▸ **GIVEN PASSAGE**:
^^^^
信賴度標記: 🟢 法條明文 🟡 官方解釋 🟠 實務見解 🔴 存疑/待查
HR 快速摘要
注意風險
  • Issue appointment letters for all employees, even where not strictly required by statute (best practice and increasingly expected by courts)
  • Specify probation period clearly in the appointment letter: length, conditions for confirmation, extension provisions
  • Act before probation expires: either confirm, extend (with written notice), or terminate — failure to act may result in deemed confirmation
  • Probation termination: ensure termination is simpliciter (not stigmatic) to avoid the requirement for a full enquiry
主要法源
  • Indian Contract Act, 1872
  • Industrial Disputes Act, 1947 (until IR Code notified)
  • Industrial Employment (Standing Orders) Act, 1946 (IESO Act)
  • Industrial Employment (Standing Orders) Central Rules, 1946
  • Industrial Relations Code, 2020 (IR Code) — passed, notification pending
  • Occupational Safety, Health and Working Conditions Code, 2020 (OSH Code)
  • State-level Shops and Establishments Acts
  • Information Technology Act, 2000

勞動契約與試用期 — India (印度)

Applicable law: Indian Contract Act 1872, Industrial Disputes Act 1947,
Industrial Employment (Standing Orders) Act 1946, Industrial Relations Code 2020
(passed but not yet notified as of April 2026), state-level Shops & Establishments Acts,
Information Technology Act 2000.
Currency: Indian Rupee (INR / Rs.).


1. 主要法源

法源 相關條文 / 範圍 標籤
Indian Contract Act, 1872 Sections 2–74 (general contract principles) 🟢
Industrial Disputes Act (IDA), 1947 Sections 2, 25-F, 25-N (retrenchment, notice, compensation) 🟢
Industrial Employment (Standing Orders) Act (IESO Act), 1946 Sections 2–15, Schedule (Model Standing Orders) 🟢
IESO Central Rules, 1946 Schedule I — Model Standing Orders (classification, probation, termination) 🟢
Industrial Relations Code (IR Code), 2020 Sections 2, 28–34 (Standing Orders), First Schedule (fixed-term employment) 🟢 (passed, not notified)
^^^^
▸ **EXTRACTED MATERIAL**:
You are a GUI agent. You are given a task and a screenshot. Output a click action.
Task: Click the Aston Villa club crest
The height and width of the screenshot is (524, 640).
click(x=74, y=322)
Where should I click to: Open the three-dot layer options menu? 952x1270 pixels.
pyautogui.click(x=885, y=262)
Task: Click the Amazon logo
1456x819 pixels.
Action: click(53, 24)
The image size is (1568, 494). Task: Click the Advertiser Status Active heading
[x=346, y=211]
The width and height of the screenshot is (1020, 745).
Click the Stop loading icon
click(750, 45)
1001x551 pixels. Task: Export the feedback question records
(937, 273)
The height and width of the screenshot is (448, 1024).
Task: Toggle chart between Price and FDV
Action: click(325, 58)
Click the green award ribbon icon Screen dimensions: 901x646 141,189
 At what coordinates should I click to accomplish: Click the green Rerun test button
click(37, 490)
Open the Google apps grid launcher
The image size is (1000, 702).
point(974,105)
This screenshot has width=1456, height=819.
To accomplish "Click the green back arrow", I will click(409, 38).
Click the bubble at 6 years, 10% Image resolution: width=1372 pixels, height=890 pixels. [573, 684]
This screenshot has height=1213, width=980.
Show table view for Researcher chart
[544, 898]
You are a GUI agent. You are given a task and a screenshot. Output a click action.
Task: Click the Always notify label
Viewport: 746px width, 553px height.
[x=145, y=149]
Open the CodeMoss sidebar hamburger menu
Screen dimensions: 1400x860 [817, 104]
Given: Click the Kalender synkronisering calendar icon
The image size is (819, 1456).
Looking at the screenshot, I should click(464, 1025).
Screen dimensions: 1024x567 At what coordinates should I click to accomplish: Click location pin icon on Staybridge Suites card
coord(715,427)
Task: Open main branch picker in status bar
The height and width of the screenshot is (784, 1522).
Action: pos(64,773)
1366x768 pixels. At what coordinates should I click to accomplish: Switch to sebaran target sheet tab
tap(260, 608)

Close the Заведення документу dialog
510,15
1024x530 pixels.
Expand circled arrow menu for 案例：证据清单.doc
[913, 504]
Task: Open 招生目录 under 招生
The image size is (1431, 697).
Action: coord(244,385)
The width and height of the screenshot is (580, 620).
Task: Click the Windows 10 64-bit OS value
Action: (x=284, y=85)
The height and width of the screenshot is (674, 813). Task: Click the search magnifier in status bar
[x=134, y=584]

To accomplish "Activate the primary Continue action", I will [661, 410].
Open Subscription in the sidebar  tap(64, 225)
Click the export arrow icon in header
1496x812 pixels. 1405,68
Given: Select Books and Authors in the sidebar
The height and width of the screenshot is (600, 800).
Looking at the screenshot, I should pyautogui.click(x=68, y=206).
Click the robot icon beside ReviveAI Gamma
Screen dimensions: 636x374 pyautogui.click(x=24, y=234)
^^^^
▸ **LIST OF TASKS**:
1. According to the summary of Indian employment contract and probation law, what may happen if an employer fails to confirm, extend, or terminate before the probation period expires?
2. Continue the summary of Indian employment contract and probation law from its final line.

▸ **THE ANSWERS**:
1. It may result in deemed confirmation.

2.
Occupational Safety, Health and Working Conditions Code (OSH Code), 2020 Sections on contract labour (subsuming Contract Labour Act, 1970) 🟢 (passed, not notified)
State Shops & Establishments Acts Various (e.g., Maharashtra S&E Act 1948, Delhi S&E Act 1954, Karnataka S&E Act 1961) 🟢
Information Technology Act, 2000 Sections 4–5 (electronic records, electronic signatures) 🟢
Supreme Court / High Court precedents Various judgments on probation, fixed-term, contract labour 🟡

Critical note: India's four new Labor Codes (passed September 2020) — including the IR Code and OSH Code — have not yet been notified (i.e., brought into force) as of April 2026. Until notification, the existing acts (IDA 1947, IESO Act 1946, Contract Labour Act 1970, etc.) remain operative. This document covers both the current regime and the incoming Code provisions.

🔴 — The notification date for the new Codes remains unclear. Some states have pre-published draft rules, but central notification has not occurred.


2. 核心規定

2.1 契約類型 (Contract Types)

India does not have a single unified employment contract statute. Contract types arise from multiple overlapping laws and are further shaped by state-level legislation.

Permanent / Regular Employment

🟢 — Under the Model Standing Orders (IESO Central Rules, Schedule I):

  • A permanent workman is one appointed for an unlimited period who has satisfactorily completed a probation period (typically 3 months per Model Standing Orders, Item 2).
  • Entitled to full statutory protections: retrenchment notice, compensation, industrial dispute resolution.

Probationer

🟢 — Model Standing Orders define a probationer as a worker provisionally employed to fill a permanent vacancy who has not yet completed the prescribed probation period.

Fixed-term Employment

Current regime (IDA 1947):
🟠 — The IDA 1947 does not explicitly define or regulate fixed-term employment. Fixed-term contracts exist based on general contract principles (Indian Contract Act), but workers engaged on fixed-term basis may still be treated as "workmen" under IDA for retrenchment protections.

Under IR Code 2020 (when notified):
🟢 — The IR Code explicitly introduces fixed-term employment as a recognized category:

  • Fixed-term employees are entitled to the same wages and benefits as permanent employees performing equivalent work.
  • Eligible for gratuity upon completing 1 year (reduced from the standard 5-year threshold for permanent employees).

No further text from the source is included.